▶ Aim:
Set down, word for word, the stretch of the records from the line containing "Click the red flag" through the end of the records.

#### Records for this exercise ####

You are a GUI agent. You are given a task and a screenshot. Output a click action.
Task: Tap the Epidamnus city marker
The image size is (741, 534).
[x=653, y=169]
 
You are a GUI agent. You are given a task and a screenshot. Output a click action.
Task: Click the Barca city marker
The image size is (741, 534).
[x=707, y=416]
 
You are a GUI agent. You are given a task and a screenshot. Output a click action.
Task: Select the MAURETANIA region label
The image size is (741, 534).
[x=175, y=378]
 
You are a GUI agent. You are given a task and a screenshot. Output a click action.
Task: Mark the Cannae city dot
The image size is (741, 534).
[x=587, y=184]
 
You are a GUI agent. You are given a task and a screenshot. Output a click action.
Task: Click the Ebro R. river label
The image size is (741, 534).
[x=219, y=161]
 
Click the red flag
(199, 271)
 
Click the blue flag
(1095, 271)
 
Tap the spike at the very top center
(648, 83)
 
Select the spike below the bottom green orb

####

▶ Solution for this problem:
Click the red flag
(199, 271)
 
Click the blue flag
(1095, 271)
 
Tap the spike at the very top center
(648, 83)
 
Select the spike below the bottom green orb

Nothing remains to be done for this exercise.